When Jesus heard this, he told them, “Healthy people don’t need a doctor – sick people do. I have come to call not those who think they are righteous, but those who know they are sinners.”

bible NLT, Mark 2:17

disclaimer: struggling with comparison or any self worth issues doesn’t make you a sinner. what I love about this verse is that it’s literally saying that my faith is based on saving those who do not have it all together (me).

to make all this official I re-downloaded the app to say my goodbyes (since I had left abruptly) then deleted it again. these are the words I shared and they are so true to what I’m feeling.
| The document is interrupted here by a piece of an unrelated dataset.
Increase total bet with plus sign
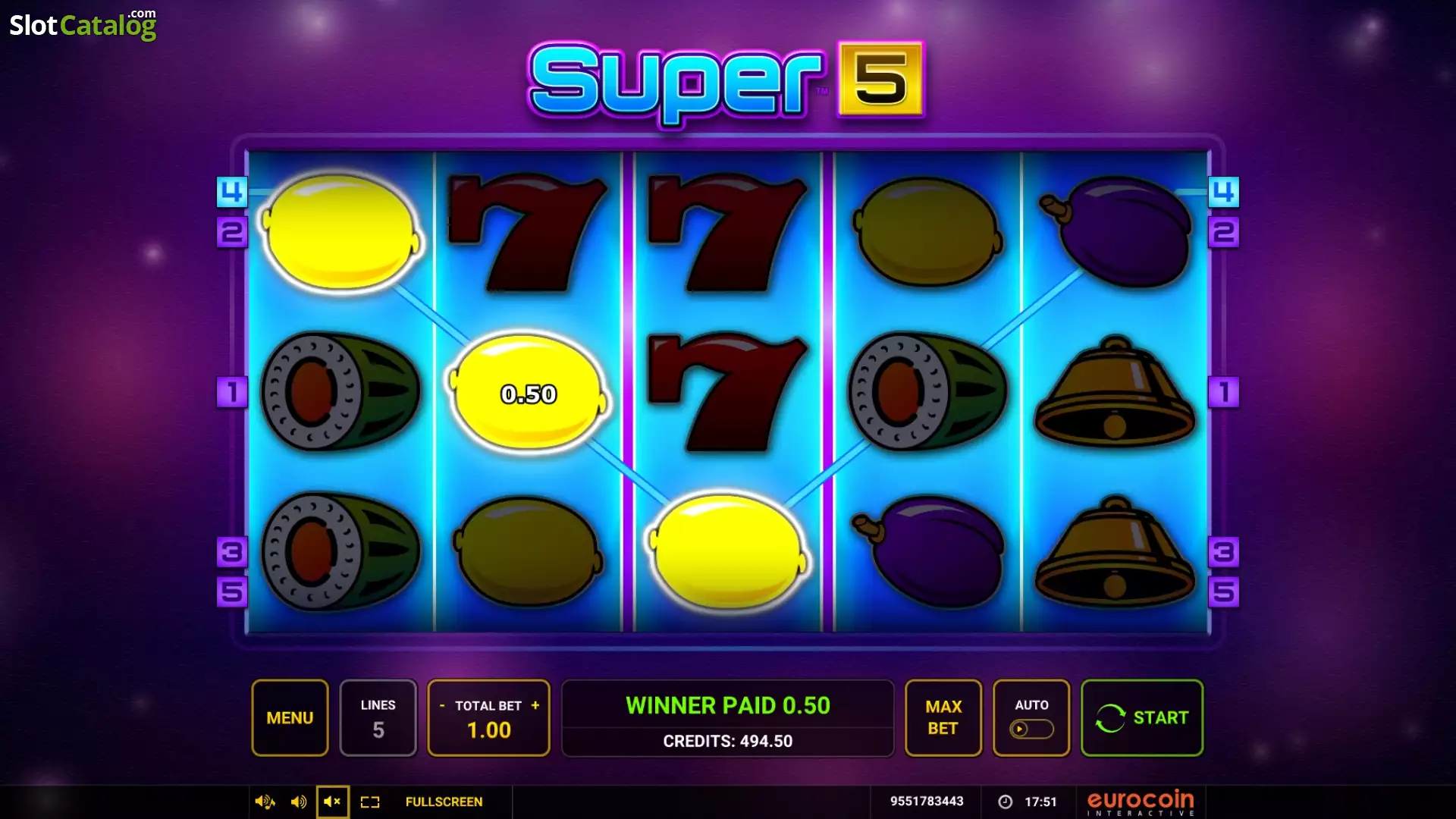Image resolution: width=1456 pixels, height=819 pixels. click(535, 705)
apparently, a picture says a thousand words, but too often on insta those weren’t always the words I wanted to hear or say. my relationship with the app has changed the older I’ve got and that came with unexpected & unnecessary comparison. so I’m officially taking a break, I’ll be back when the times right.

K.C.

this isn’t a call for all people to delete instagram, plenty of people use the app well and enjoy it but I know that too many people stay even though its hurting them. if you’re one of those people it’s okay to take a break, even if its just for a day.

generally, things that make you doubt your worth don’t deserve your time. sometimes you realise that something/someone you thought was neutral or even good for you has moved into that category. when it’s a thing, feel no guilt about removing it from your life. people are obviously more complicated but unless its abusive I would always go for dialogue before distance.
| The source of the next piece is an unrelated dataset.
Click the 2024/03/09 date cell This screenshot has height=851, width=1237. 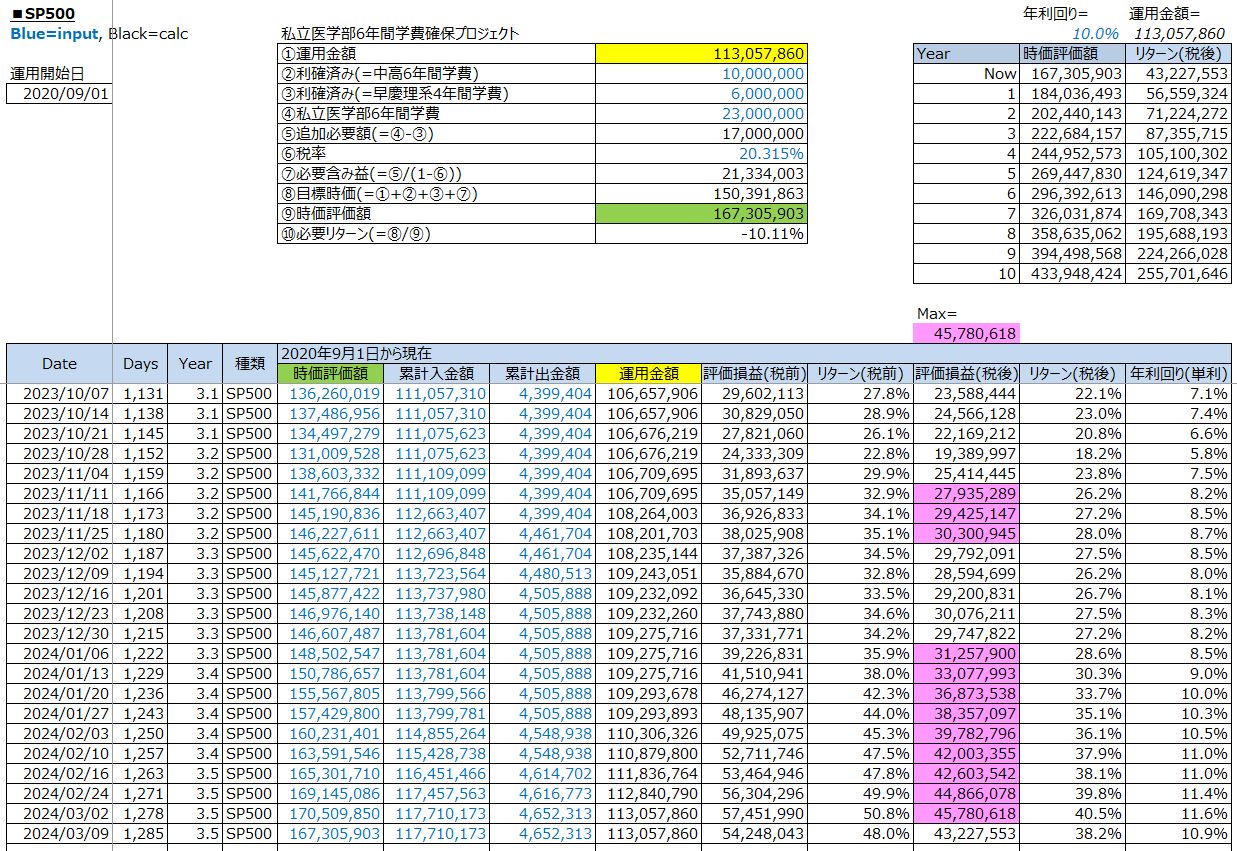click(x=59, y=833)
a friend in the same position as me sent me this video, it expressed everything I’ve been feeling but struggling to express. watch and share, then remind yourself and your friends that they’re beautiful, whenever you can, and watch them bloom

photo cred: lalo Hernandez 

busy busy

to my detriment, I have always been one of those people who absolutely destroy their sleep, eating and social cycles in the name of a good grade. I obviously don’t know what ‘balance‘ is or should look like in my life because I just keep doing what I’ve been doing all year, all while being more stressed.

as I go into exam season, I worry I’m just going to fall into the same cycles and crash the moment I’m home for summer. the things I don’t at all want to let slip are revision, going to church and making time for my friends, but from the sounds of that I need to give up sleeping and food which isn’t sensible. everything I am juggling feels too important to drop, even if it’s just for a season.

I could argue though, that it’s worked for me so far… but I want to move away from always being busy, not really being interrupt-able (for good reasons not procrastination, another problem of mine). I am already sick of being stressed and worried, and I’m yet to receive 2019 shot of both.

if anyone has any tips on how to survive the next three months of uni please send them my way. at this point I will try everything. and if anyone wants to pray for me, I’ll be eternally grateful!

photo cred: Angelina Litvin 

April 2016

Every day, month and year I have lived since then has been an utter blessing. Even if it didn’t feel that way in the moment.

The months leading up to April 2016 were my hell, I spent every day wishing that it was my last and praying for the deep brokenness I felt to end. But it was relentless. Life was relentless with how it held onto me despite my battle with it.

That April was rock bottom, I lost one of the most important people in my life without the chance to say goodbye. I felt guilty, robbed and taunted simultaneously, like God was pushing buttons up there waiting to see which one broke me.

In hindsight though, losing Gogo – who this blog is named after – was also what starting the long process of healing me. It somehow saved me and I’m forever indebted to her for that.

In 2019 this healing process is still incomplete but I’m so much more patient & hopeful despite the lows. And I pray that whatever you’re going through, you get to see it through with God leading you every step of the way, however that looks for you.